The Passover was the annual Hebrew festival on the evening of the 14th day of the month of Niṣan, the first month of the Jewish calendar. The Passover was first celebrated in Egypt (Exodus 12:1-51). This feast was instituted by God to commemorate the deliverance of the Israelites from Egyptian bondage, and the sparing of their firstborn, when the destroying angel smote the first-born of the Egyptians (Exodus 12:13). It was primarily a commemorative ordinance, reminding the children of Israel of their deliverance out of Egypt. God had given particular orders for the keeping of this Passover. All Israel were to keep the Passover.

But certain questions arose because there were certain men who were defiled by being in contact with a dead body which rendered them unclean and could not keep the Passover (Numbers 9:6). Those men came to Moses, and asked, “We are unclean through touching a dead body. Why are we kept from bringing the LORD's offering at its appointed time among the people of Israel?” (Numbers 9:7, ESV).

Those men were unclean by reason of coming into contact with a dead body. Probably they had just buried a loved one. But they desired to keep the Passover. We can feel their earnest begging to Moses: “Please, let us keep the Passover. There must be a way. Please help us.”

The Lord’s Supper is the anti-type of the Jewish Passover feast. As the Jewish Passover remembers their deliverance from bondage in Egypt, the Lord’s Supper is given in remembrance of Christ’s sacrifice for us which deliver us from the bondage of sin (1 Corinthians 11:23-25).

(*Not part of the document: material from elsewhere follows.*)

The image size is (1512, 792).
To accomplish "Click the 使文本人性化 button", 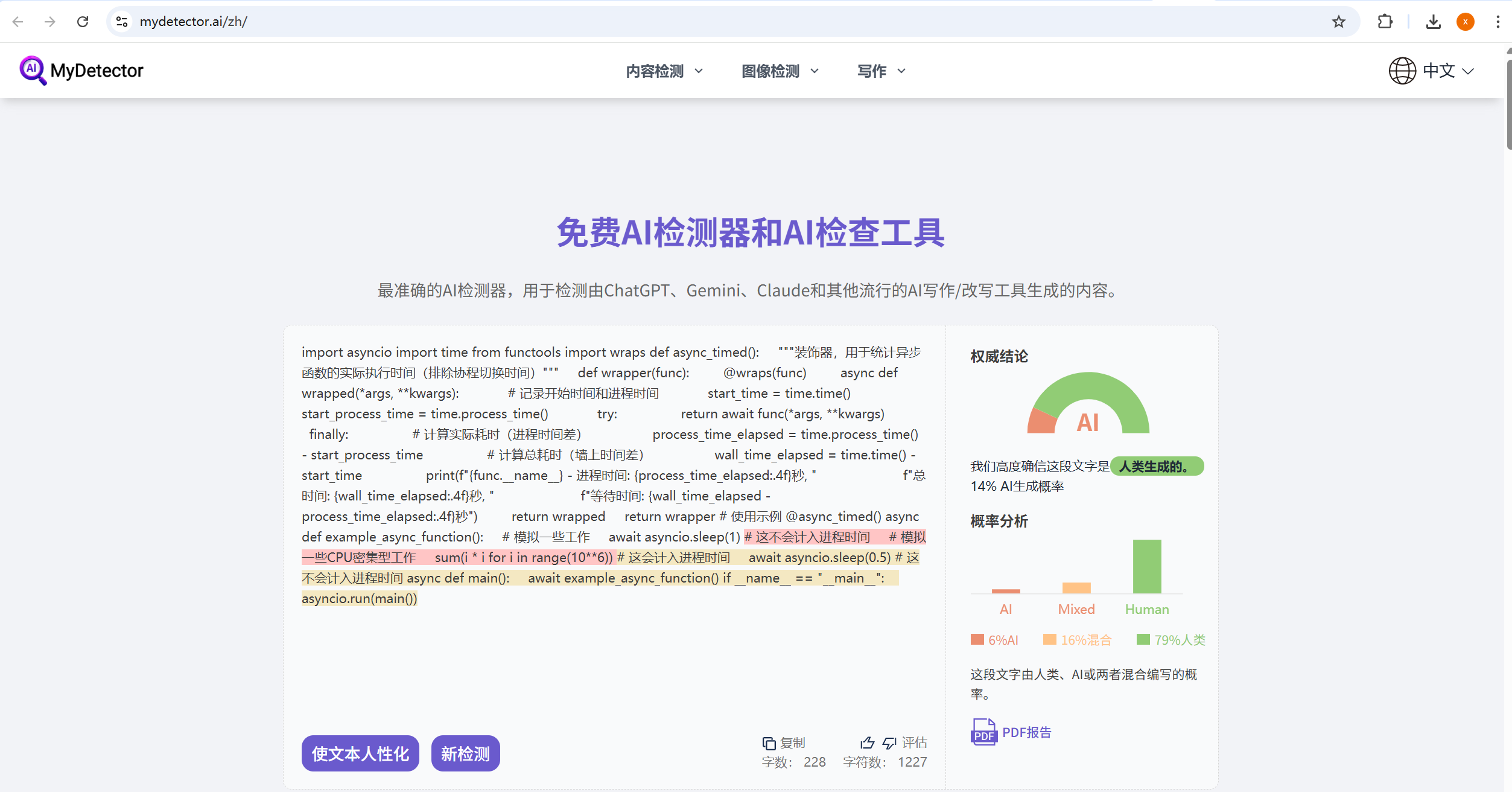I will pos(360,753).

Note that those men complained that they were kept back from offering to the Lord. They did not complain of the law as unjust, but lamented their unhappiness that they fell under the restraint of it at this time, and desired some expedient might be found out for their relief. They wanted earnestly to keep the Passover. Yet, today, for whatever reason only known to them, some Christians would forsake the Lord’s Supper by staying away from worship with the saints (Hebrews 10:25). How different is their attitude from those men in Numbers 9:6.

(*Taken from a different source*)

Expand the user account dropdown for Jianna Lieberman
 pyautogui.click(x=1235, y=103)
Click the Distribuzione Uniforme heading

Those men wanted very much to observe the Passover but were prevented, but these Christians today have every opportunity to observe the Lord’s Supper but choose to miss it. The message they are sending across is they do not think the sacrifice of the Lamb of God was a big deal. The writer of Hebrews wrote: “They crucify to themselves the Son of God afresh, and put him to an open shame” (Hebrews 6:6).

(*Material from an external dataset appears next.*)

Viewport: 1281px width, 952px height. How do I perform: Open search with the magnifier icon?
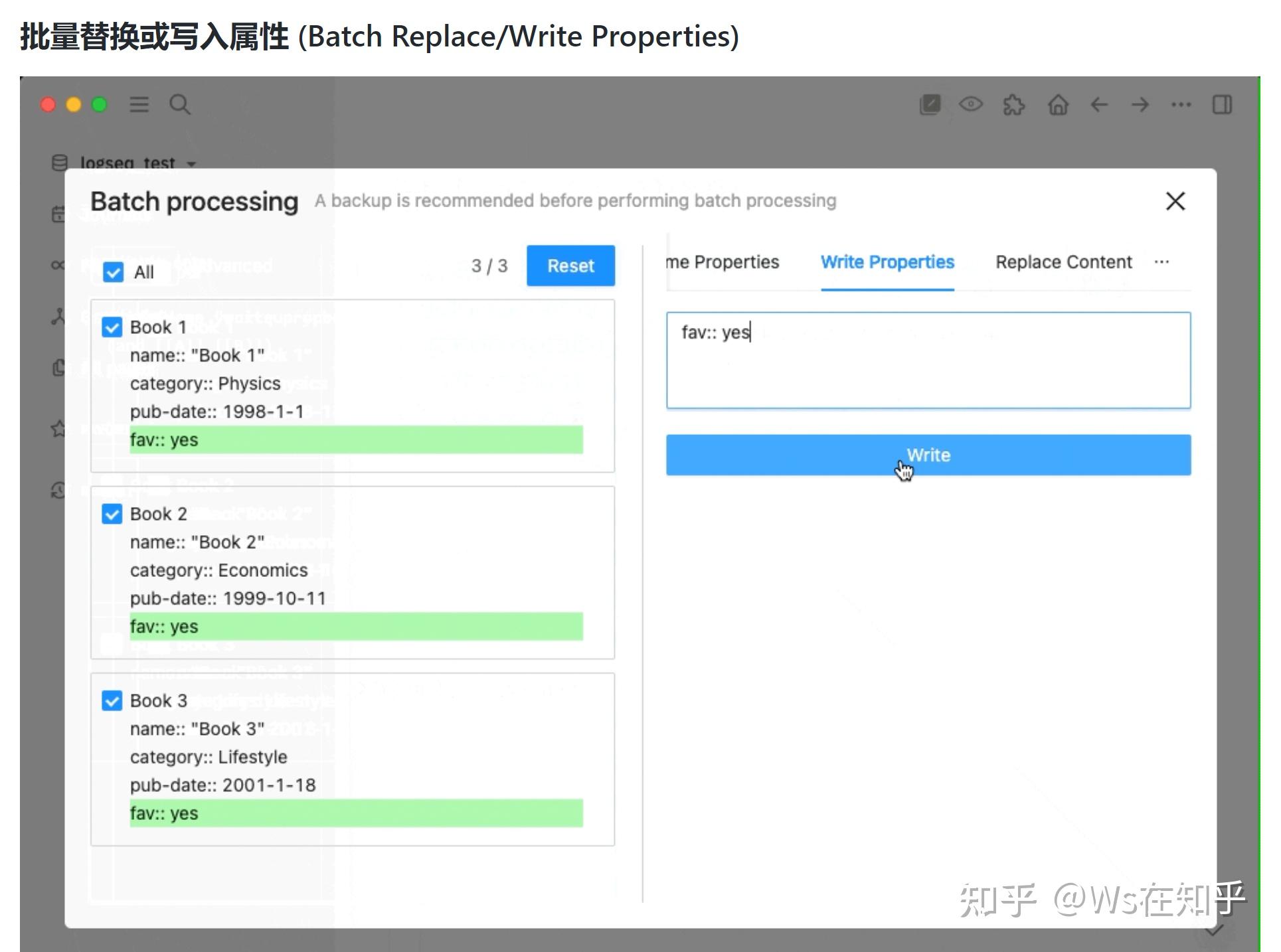[x=179, y=104]
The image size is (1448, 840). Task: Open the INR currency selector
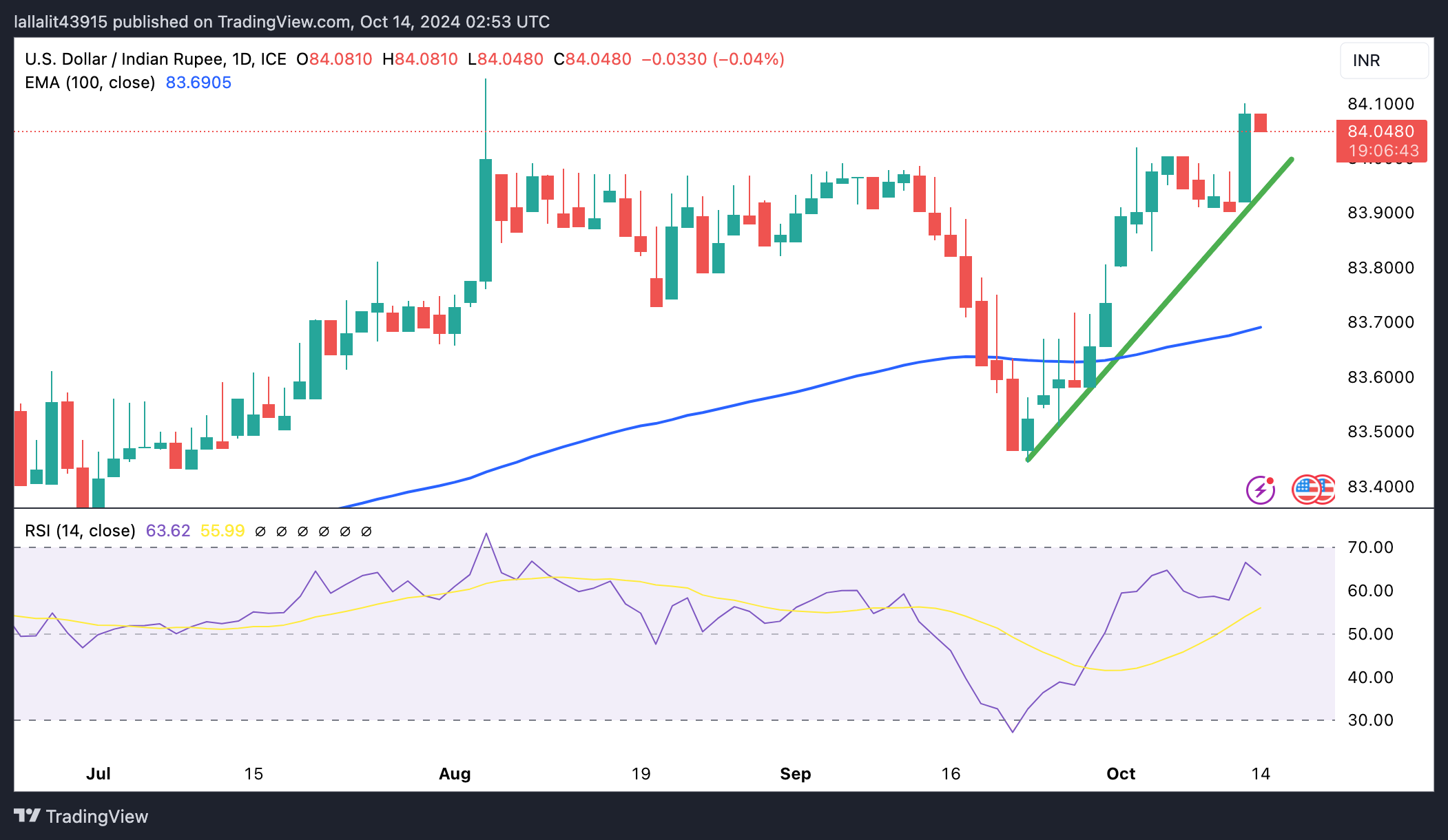(1383, 61)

To “put him to an open shame,” literally means, “make a public example of” Christ, as if He was guilty of the crime as charged by His accusers and therefore, was worthy of the punishment. The innocent Lamb of God becomes a guilty lamb that deserves to be slain.

One of the reasons given for Christians to congregate together on Sundays was “to break bread” (Acts 20:7). It denotes an action that is purposeful, deliberate, necessary, and obligatory. Christ is our Passover Lamb that has been sacrificed for us (1 Corinthians 5:7; John 1:29); do you desire to remember His sacrifice?

Let us have that kind of desire and earnestness to desire the Lamb of God on the first day of the week: “This cup is the new testament in my blood: this do ye, as oft as ye drink it, in remembrance of me” (1 Corinthians 11:25). Do you desire to remember the great sacrifice of our Lord Jesus?

I close with the lyrics of this wonderful hymn, Lamb of God. May we always desire the Lamb of God!

Your only Son, no sin to hide
But You have sent Him from Your side
To walk upon this guilty sod
And to become the Lamb of God

Your gift of love, they crucified
They laughed and scorned Him as He died
The humble King, they named a fraud
And sacrificed the Lamb of God

I was so lost, I should have died
But You have brought me to Your side
To be led by Your staff and rod
And to be called a lamb of God

Chorus:
Oh, Lamb of God, sweet Lamb of God
I love the holy Lamb of God
Oh, wash me in His precious blood
My Jesus Christ, the Lamb of God


Jimmy Lau
Psa 119:97  Oh how love I thy law! It is my meditation all the day.